§ Task instructions
- 1) Answer these questions using the text on problem solving as a cognitive skill:
(a) Which five types of knowledge does the Oxford Handbook of Cognitive Psychology say feed into problem solving?
(b) What do the letters of the IDEAL model stand for?
(c) Which simpler cognitive task is problem solving contrasted with?
- 2) According to the text on problem solving as a cognitive skill, why does problem solving belong in the category of cognitive skills?
- 3) Continue the text on problem solving as a cognitive skill from where it ends.

>> Begin Document

Problem solving is a cognitive skill, and a complex one at that. Rather than being a single, isolated ability, it draws on several other cognitive processes working together: holding information in mind, shifting between strategies, reasoning through possibilities, and evaluating outcomes. It sits at the intersection of memory, attention, reasoning, and self-regulation, making it one of the most demanding things your brain does.
What Makes Problem Solving Cognitive
A cognitive skill is any mental process your brain uses to take in, store, organize, or apply information. Problem solving fits squarely in that category because it requires you to recognize a situation, retrieve relevant knowledge, generate possible solutions, and evaluate which one works best. The Oxford Handbook of Cognitive Psychology identifies five types of knowledge that feed into it: facts, concepts, procedures, strategies, and beliefs. You’re not just recalling information. You’re actively manipulating it.
What separates problem solving from simpler cognitive tasks like memorizing a phone number is the sheer number of mental operations happening at once. You need to understand the problem, represent it mentally, explore approaches, act on one, then look back and evaluate whether it worked. This sequence, sometimes called the IDEAL model (Identify, Define, Explore, Act, Look back), captures the stepwise nature of what your brain does when it encounters something it doesn’t immediately know how to resolve.

>> End Document
>> Begin Entries provided

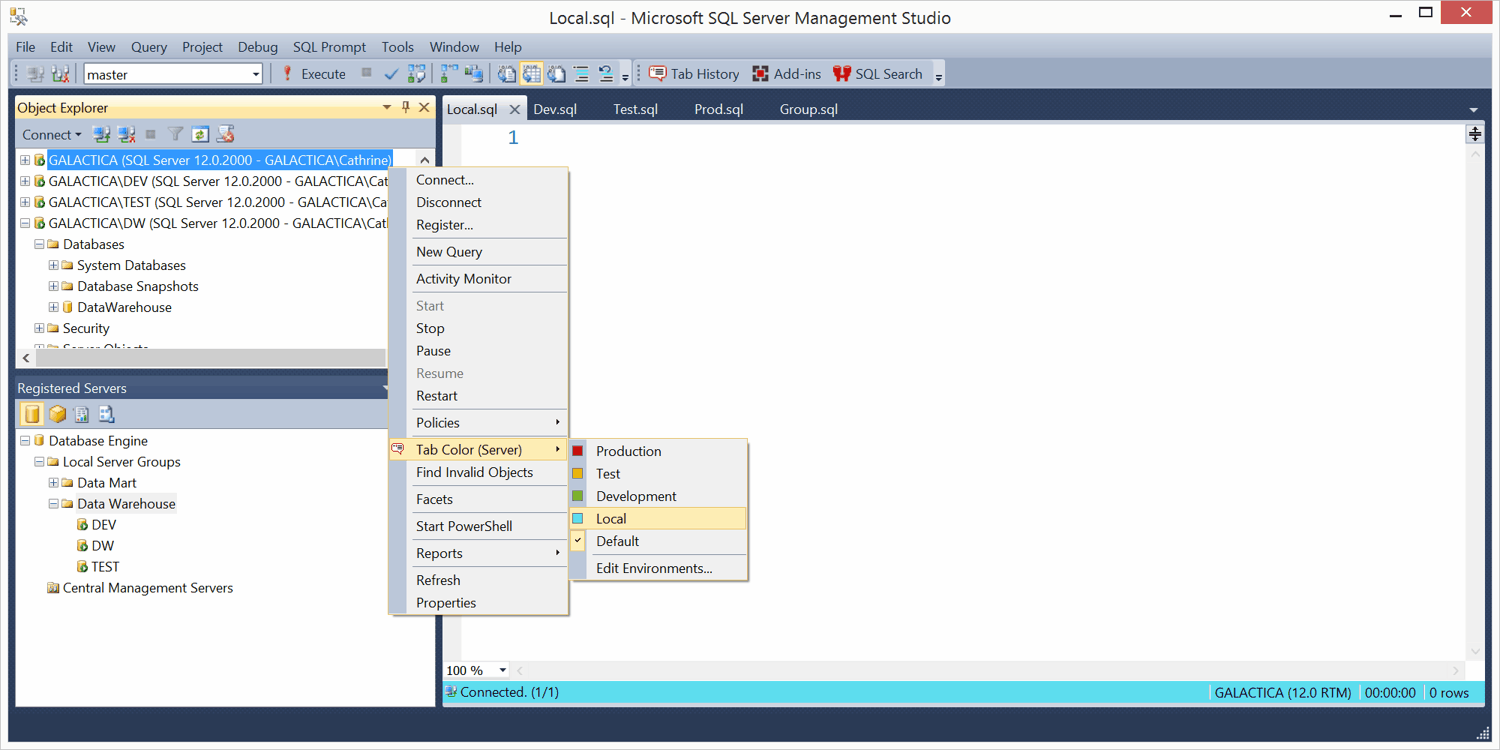This screenshot has height=750, width=1500.
Task: Select Analysis Services cube icon in Registered Servers
Action: [57, 414]
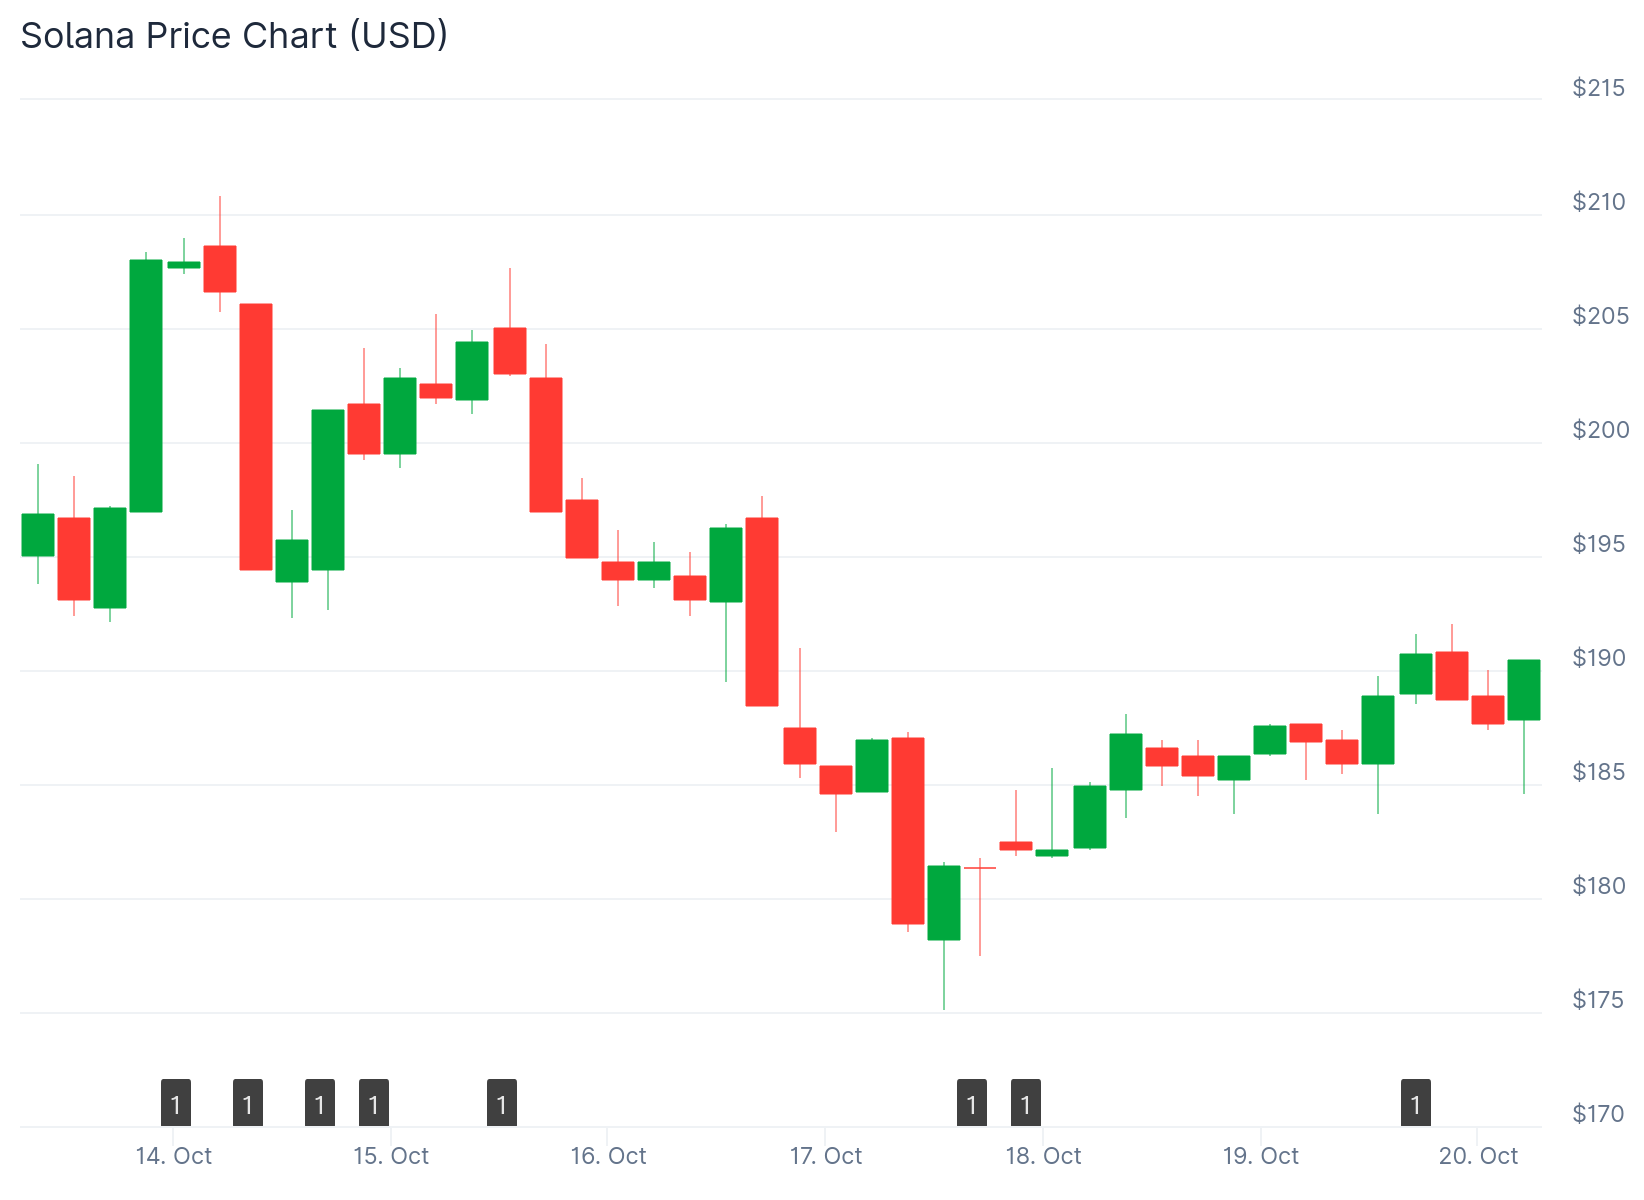Viewport: 1644px width, 1200px height.
Task: Click the 20. Oct date axis label
Action: point(1478,1157)
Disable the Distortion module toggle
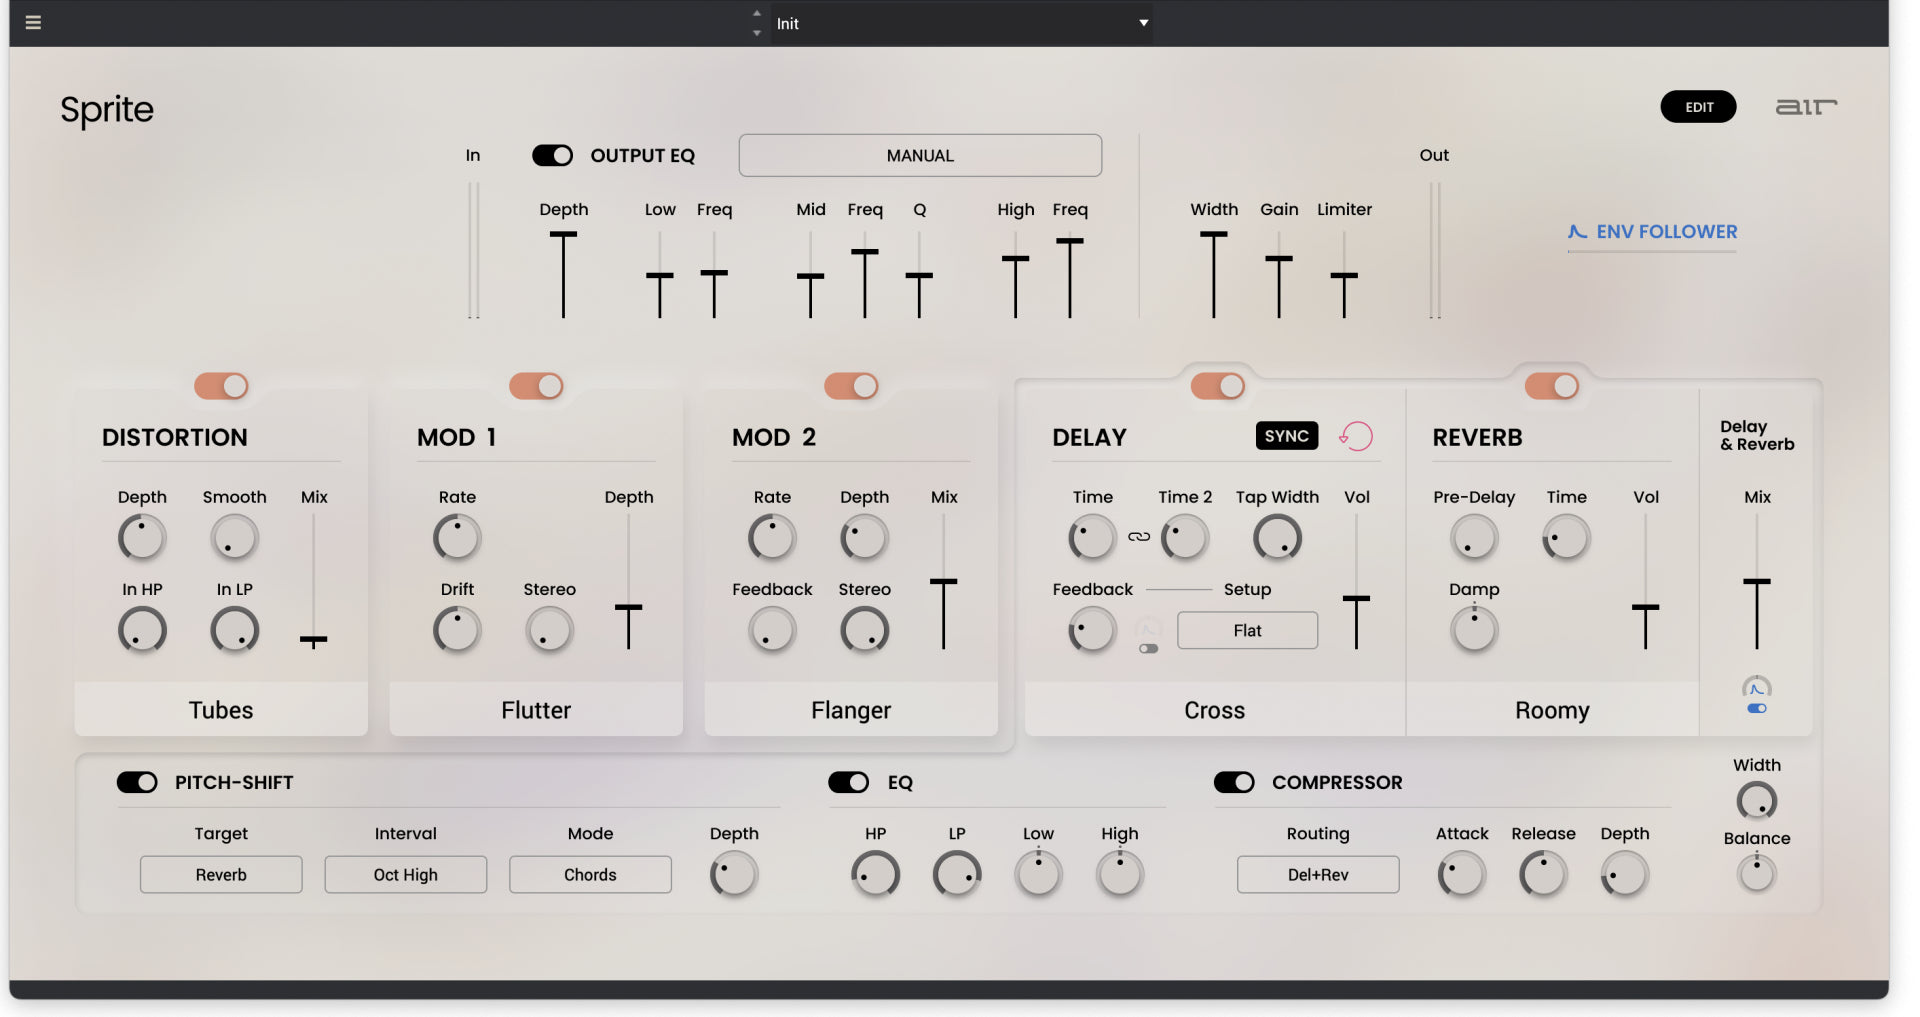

>> End Entries provided

§ Results of the exercise
- 1)
(a) Facts, concepts, procedures, strategies, and beliefs.
(b) Identify, Define, Explore, Act, Look back.
(c) Memorizing a phone number.

- 2) A cognitive skill is any mental process the brain uses to take in, store, organize, or apply information. Problem solving fits that definition because it requires recognizing a situation, retrieving relevant knowledge, generating possible solutions, and evaluating which one works best.

- 3)
The Brain Systems Behind It
Problem solving activates a broad network of brain regions, but the prefrontal cortex plays the central role. This area, sitting behind your forehead, is responsible for maintaining your goals in mind and sending signals to other brain regions to guide behavior toward those goals. Different parts of the prefrontal cortex handle different layers of complexity: regions closer to the back respond to immediate sensory information, middle regions manage contextual rules, and the most forward parts handle abstract reasoning pulled from working memory.
A large meta-analysis of 193 brain imaging studies found that tasks requiring working memory, mental flexibility, or impulse control all activated overlapping areas in the lateral and medial prefrontal cortex, along with regions in the parietal lobes toward the top and back of the brain. This overlap explains why problem solving feels so mentally taxing: it recruits the same neural real estate used for attention, planning, and decision-making, all at the same time.
The Core Skills That Feed Into It
Three executive functions are most often studied in relation to problem solving: working memory, cognitive flexibility, and inhibitory control. A study of 478 children in first and second grade (average age about seven) tested all three and found that working memory and cognitive flexibility each made independent contributions to how well children solved science-based problems. Inhibitory control, the ability to suppress automatic responses, did not significantly contribute in that context, though researchers noted it likely matters more when a task involves competing or misleading information.
Working memory is what lets you hold the pieces of a problem in mind while you work through them. If you’re figuring out how to rearrange furniture to fit a new couch, you’re mentally rotating objects, remembering dimensions, and comparing layouts without writing anything down. Cognitive flexibility is what lets you abandon an approach that isn’t working and try a different one. Without it, you’d get stuck repeating the same failed strategy. Together, these two skills form the engine of everyday problem solving.
How It Relates to Intelligence
Problem solving and fluid intelligence, the ability to reason through novel situations independent of prior knowledge, are closely linked. An analysis across 691 occupations in the O*NET database found a correlation of 0.86 between expert ratings of the importance of complex problem solving and fluid intelligence. That’s an exceptionally strong relationship, suggesting the two constructs overlap heavily. In practical terms, jobs that demand high-level problem solving almost always demand high fluid intelligence, and vice versa.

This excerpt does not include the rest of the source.